AGI – Un possibile, cauto segnale di speranza si affaccia sul martoriato scenario di Gaza. Hamas ha comunicato venerdì di aver avviato consultazioni interne con le altre fazioni palestinesi in merito a una nuova proposta di tregua con Israele, un’iniziativa che potrebbe preludere alla riapertura di un canale negoziale per un cessate il fuoco.
Pressioni internazionali e ruolo degli Stati Uniti
La dichiarazione assume un peso specifico alla luce dell’imminente visita del primo ministro israeliano Benjamin Netanyahu a Washington, prevista per lunedì, dove il presidente Donald Trump sta esercitando pressioni per porre fine al conflitto.
La guerra, scatenata dall’attacco senza precedenti di Hamas in territorio israeliano il 7 ottobre 2023, ha visto una devastante offensiva israeliana con l’obiettivo dichiarato di annientare il gruppo militante e ottenere la liberazione di tutti gli ostaggi.
Precedenti tregue e nuovo piano
Finora, due precedenti tregue, mediate da Qatar, Egitto e Stati Uniti, avevano portato a sospensioni temporanee dei combattimenti e allo scambio di ostaggi israeliani con prigionieri palestinesi.
“Il movimento sta conducendo consultazioni con i leader delle forze e delle fazioni palestinesi riguardo alla proposta ricevuta… dai mediatori”, ha affermato Hamas in una nota ufficiale.
Le posizioni di Netanyahu e Trump
Poche ore prima, sottoposto a una fortissima pressione interna sulla sorte dei rapiti, era stato lo stesso Netanyahu a ribadire il suo “profondo impegno, prima di tutto, per garantire il ritorno di tutti i nostri rapiti, di tutti loro”.
Sul fronte americano, il presidente Trump aveva espresso giovedì il desiderio di sicurezza per il popolo di Gaza, aggiungendo che “hanno attraversato l’inferno“.
Contenuti della nuova proposta
Secondo una fonte palestinese vicina ai negoziati, la nuova proposta non si discosterebbe in modo sostanziale dai termini già presentati in passato dagli Stati Uniti.
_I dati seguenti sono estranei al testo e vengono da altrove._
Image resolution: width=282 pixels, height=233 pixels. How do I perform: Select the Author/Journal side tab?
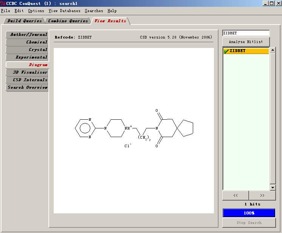pos(28,35)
L’offerta, secondo quanto riferito, prevederebbe una tregua di 60 giorni durante i quali Hamas dovrebbe rilasciare la metà dei prigionieri israeliani ancora in vita a Gaza, stimati in 22, in cambio della liberazione da parte di Israele di un numero non specificato di detenuti palestinesi.
Dei 251 ostaggi catturati durante l’attacco del 7 ottobre, 49 restano ancora nella Striscia, e tra questi l’esercito israeliano ritiene che 27 siano morti.
Situazione militare e umanitaria
Nel frattempo, le operazioni militari non si fermano. L’esercito israeliano ha confermato di aver colpito obiettivi sospetti di Hamas in tutto il territorio, da Gaza City a nord fino a Khan Yunis e Rafah nel sud, dove le operazioni si sono recentemente intensificate.
Dopo quasi 21 mesi di guerra, la situazione umanitaria per gli oltre due milioni di abitanti della Striscia di Gaza resta disastrosa.